April 6-10:
In both nascent liberal states and dictatorial states, we see a clear and deliberate effort to regulate the personal lives of men, women, and families. These attempts essentially stem from the same impulse: control. It can be argued that a newly independent state is only attempting to regulate the personal lives of its citizens while a new social order is being put into place, but as we often see — the regulation of specifically women almost always continues even after the “growing pains” of independent and liberal statehood, even when there are marked attempts to ingratiate women within the larger goals of the state. As someone who is mostly familiar with the Cuban Revolution and Fidel Castro through the relationship with the USSR and the US, it frankly surprised me that Castro called out his, and by extension, the rest of the country’s, internalized misogyny (“even her own class scorned and underrated her”). Before reading Murray’s chapter, I assumed that this type of recognition of internal biases and prejudices would be more contemporary. However it is important to note that after claiming that he recognized that he used internalized misogyny (he uses different words), he now claims that Cuba is both free of misogyny and also racism, which speaks to his limited understanding of what it actually takes to dismantle the structural pillars of misogyny and racism (this is definitely part of a more contemporary discussion of oppression, and therefore the expectation might be anachronistic).

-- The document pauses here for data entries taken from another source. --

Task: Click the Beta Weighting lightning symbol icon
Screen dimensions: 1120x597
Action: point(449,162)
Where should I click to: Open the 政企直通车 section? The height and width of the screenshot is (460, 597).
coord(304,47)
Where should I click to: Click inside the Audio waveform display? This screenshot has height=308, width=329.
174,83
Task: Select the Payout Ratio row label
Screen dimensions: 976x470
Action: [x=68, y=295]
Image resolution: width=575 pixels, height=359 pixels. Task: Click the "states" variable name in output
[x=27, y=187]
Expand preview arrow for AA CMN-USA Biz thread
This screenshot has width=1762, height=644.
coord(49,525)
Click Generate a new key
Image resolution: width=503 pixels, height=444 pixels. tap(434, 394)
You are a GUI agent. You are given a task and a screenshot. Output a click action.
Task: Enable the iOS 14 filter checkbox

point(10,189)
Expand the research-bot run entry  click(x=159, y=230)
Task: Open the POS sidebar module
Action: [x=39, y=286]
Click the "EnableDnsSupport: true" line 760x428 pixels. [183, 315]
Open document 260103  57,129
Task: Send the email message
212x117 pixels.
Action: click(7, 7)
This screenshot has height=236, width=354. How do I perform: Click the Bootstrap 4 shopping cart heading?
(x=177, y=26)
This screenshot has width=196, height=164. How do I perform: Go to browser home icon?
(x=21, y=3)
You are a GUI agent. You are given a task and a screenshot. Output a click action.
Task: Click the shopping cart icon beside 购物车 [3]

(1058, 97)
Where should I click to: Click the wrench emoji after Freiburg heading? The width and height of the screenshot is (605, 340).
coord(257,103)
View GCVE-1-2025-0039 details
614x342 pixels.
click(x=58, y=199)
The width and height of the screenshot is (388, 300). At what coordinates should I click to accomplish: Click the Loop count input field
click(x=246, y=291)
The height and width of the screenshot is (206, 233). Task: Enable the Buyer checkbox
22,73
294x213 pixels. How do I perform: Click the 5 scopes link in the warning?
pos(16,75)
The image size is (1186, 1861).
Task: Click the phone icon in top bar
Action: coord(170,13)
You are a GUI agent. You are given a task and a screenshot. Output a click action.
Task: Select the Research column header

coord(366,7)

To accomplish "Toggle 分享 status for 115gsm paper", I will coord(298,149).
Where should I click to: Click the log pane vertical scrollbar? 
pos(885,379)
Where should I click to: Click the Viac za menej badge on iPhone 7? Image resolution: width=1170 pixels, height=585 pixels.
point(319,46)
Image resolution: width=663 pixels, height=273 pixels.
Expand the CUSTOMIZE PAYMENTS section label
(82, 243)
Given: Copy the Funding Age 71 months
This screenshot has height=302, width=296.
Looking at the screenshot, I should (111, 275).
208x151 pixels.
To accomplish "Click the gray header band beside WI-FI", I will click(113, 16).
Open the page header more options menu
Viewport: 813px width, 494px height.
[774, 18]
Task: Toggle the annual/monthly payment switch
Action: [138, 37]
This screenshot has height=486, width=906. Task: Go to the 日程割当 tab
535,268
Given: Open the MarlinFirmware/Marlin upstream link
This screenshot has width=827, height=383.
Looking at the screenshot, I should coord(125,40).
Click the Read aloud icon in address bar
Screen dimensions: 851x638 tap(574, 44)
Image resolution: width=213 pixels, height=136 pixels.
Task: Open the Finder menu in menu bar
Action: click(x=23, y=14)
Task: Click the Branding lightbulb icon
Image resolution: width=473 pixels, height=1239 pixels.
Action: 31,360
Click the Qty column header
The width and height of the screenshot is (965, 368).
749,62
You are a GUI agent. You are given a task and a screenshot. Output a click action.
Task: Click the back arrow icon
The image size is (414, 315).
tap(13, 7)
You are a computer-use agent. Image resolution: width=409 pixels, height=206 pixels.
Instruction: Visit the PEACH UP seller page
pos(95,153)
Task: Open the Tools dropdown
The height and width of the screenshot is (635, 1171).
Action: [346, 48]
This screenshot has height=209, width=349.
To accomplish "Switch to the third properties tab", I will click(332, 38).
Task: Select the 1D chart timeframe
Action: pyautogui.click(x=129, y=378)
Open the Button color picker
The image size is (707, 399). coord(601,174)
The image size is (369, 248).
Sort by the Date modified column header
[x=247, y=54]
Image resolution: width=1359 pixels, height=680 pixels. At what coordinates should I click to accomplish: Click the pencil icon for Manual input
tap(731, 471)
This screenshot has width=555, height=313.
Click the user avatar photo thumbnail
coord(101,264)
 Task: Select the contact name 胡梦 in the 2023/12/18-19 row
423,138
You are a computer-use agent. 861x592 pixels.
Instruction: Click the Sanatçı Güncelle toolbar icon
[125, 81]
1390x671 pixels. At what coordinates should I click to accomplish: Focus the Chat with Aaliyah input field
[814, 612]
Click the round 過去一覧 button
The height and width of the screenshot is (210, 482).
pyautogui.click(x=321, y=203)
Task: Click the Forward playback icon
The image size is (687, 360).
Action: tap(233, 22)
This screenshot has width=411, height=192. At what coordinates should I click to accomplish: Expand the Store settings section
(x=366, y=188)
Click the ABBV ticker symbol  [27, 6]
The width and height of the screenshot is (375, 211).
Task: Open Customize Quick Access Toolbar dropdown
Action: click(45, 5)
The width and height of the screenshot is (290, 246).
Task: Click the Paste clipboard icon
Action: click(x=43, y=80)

In this same vein, I think it’s fascinating that in the case of the Nicaraguan revolution, there is a very clear through line as to the politicization and radicalization of the not just women, but poor women, and how that was recognized by the FSLN who, like Castro, officially recognized that the actual revolution itself did not end in women’s emancipation, with Tomas Borge publicly stating that “women remain fundamentally in the same condition as the past.” I think that, interestingly, the Nicaraguan revolution shows a clearer connection between class and gender and how that leads to politicization and the rise of socialist action than Cuba, who pursued a governmental system that was far truer to the tenets of Marxism than Nicaragua’s.
April 13-17:
I feel like when I think about the use of the word feminism historically, and often by groups who include feminism as part of their ethos but are not strictly feminist or politcal groups, I feel like its used essentially as a synonym for a politicized or political women (often viewed by the opposition as radical and threatening). This is, in part, why I found this set of readings so interesting. As the perceived left-ist or feminist groups that are being discussed are more traditional and apolitical than the right-wing group (or are put in a position where they need to conform to more traditional roles and assumptions for their safety). Both the Madres de Plaza de Mayo and Poder de Feminino were based in the non-political role of motherhood, but they have very different claims and aims. The Madres are “without partisan affiliations” and their “objectives are humanitarian”, they don’t even claim their children’s innocence, they simply want to know “where they are and [crimes] they are accused of” (Murray, Mothers of the Plaza de Mayo). They are only seen as political because they acknowledge the detainments and disappearances. This basic act of caring for their children, the number one job of mothers, has them deemed terrorists by the junta and stripped of their “right to motherhood” (Murray, Diane Taylor; 274). Whereas, PF, had leaders who had “years of political experience” regularly asserted that they “did not understand politics” since they defined it as a male activity and that their actions were “solely to protect their children”. (Murray, Power; 259) Their children were not in direct harm, like the Madres de Plaza de Mayor, they claimed motherhood as a political shield to “chase military men, troops, and officers alike, to action by questioning their masculinity”. (Murray, Power; 262) They had a clear role in the violent military uprising, and were routinely credited by the military. That is radical, political action.
Cosse’s article obviously is a bit different. She’s looking at women within radical socialist organizations, not women’s groups. But still, within her piece, she shows us very clearly that avowed leftist women were also forced into demoting the importance of gender equality, and were not really allowed to exist outside of the traditional conception of women and women’s roles, within these socialist groups. In the ERP women were expected to marry and have babies, as outlined in the 1972 rulebook of sorts, “Moral y proletarizacion”. (Cosse, 432) This, in effect, remove’s women’s agency within their own personal life. This same type of hypocrisy was also rampant amongst the Montoneros who could punish infidelity with death, and forced their members to report all personal relationships to their superiors. These groups were explicitly Marxist, and perhaps on the outside more “feminist” than their opposition, yet the ways in which the men who led these groups organized and centralized their power always comes by the repression of women.
The short film brings up something we’ve been discussing in class since probably the second week of class: family is considered to be the microcosm of the nation. In revolution women/mothers are allowed to do anything for their families/nation and it is deemed admirable, just as long as they stop when it’s deemed inappropriate. Wanting to know where your child is, as opposed to cajoling men into an armed uprising against the government, is not radical and is barely political.